International Monetary Fund chief Christine Lagarde said Wednesday that Greece’s public-sector creditors may have to take a hit on their loans if private lenders can’t agree on a restructuring plan to make the country’s debt sustainable.
Negotiations between the Greek government and private lenders have bogged down over a key sticking point: how much interest new bonds issued as part of a debt exchange would pay.
The chairman of the euro-zone group of finance ministers said this week the rate should be less than 3.5% to lower Greece’s debt to 120% of gross domestic product by 2020.
Unless private creditors agree to take enough of a voluntary haircut on their holdings of Greek bonds, the IMF and the European Union won’t channel more funds to the debt-laden country. That money is crucial if Greece is to avoid a default.
“The bigger the private effort, the smaller the participation of public creditors will need to be,” said Ms. Lagarde during a briefing in Paris. “If the level demanded of private investors isn’t reached, then public creditors will have to step in, too,”

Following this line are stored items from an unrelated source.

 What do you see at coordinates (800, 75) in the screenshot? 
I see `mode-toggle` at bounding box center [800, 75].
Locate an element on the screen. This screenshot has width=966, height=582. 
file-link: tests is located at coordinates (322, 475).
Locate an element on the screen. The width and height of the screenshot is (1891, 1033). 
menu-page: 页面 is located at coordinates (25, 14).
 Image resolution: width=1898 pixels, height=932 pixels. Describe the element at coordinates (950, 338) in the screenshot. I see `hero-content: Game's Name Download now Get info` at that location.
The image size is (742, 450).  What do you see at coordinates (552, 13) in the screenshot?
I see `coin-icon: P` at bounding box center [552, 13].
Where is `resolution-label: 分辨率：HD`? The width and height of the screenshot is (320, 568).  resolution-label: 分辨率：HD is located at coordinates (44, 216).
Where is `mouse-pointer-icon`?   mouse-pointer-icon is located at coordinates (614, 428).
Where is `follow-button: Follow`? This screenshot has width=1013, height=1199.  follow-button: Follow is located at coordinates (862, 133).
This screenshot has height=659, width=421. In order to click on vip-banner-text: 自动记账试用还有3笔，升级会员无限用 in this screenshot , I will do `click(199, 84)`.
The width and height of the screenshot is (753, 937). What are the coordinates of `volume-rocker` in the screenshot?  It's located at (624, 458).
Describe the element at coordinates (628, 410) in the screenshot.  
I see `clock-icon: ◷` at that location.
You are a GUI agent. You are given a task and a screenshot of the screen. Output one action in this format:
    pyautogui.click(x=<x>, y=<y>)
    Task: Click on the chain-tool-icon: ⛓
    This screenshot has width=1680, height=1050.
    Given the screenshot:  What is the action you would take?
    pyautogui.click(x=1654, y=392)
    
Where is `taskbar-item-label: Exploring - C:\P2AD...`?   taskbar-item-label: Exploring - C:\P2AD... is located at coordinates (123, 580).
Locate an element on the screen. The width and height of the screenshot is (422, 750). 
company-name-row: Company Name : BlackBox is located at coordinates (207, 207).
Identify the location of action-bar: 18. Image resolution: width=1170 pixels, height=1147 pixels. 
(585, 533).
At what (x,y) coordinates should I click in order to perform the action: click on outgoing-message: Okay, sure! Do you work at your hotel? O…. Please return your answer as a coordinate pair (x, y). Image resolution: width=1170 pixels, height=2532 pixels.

Ms. Lagarde said it wasn’t for her to decide which official creditors should shoulder any additional burden.
“The balance between private sector and public sector participation is a matter for Greece’s creditors and the euro-zone countries,” she said.
Greece’s principal public creditors are the European Central Bank and euro-zone governments.
Euro-zone officials are scrambling to build a firewall around Greece and stop the protracted sovereign-debt crisis from engulfing Italy.
An agreement between private-sector lenders and the Greek government is a key part of that effort.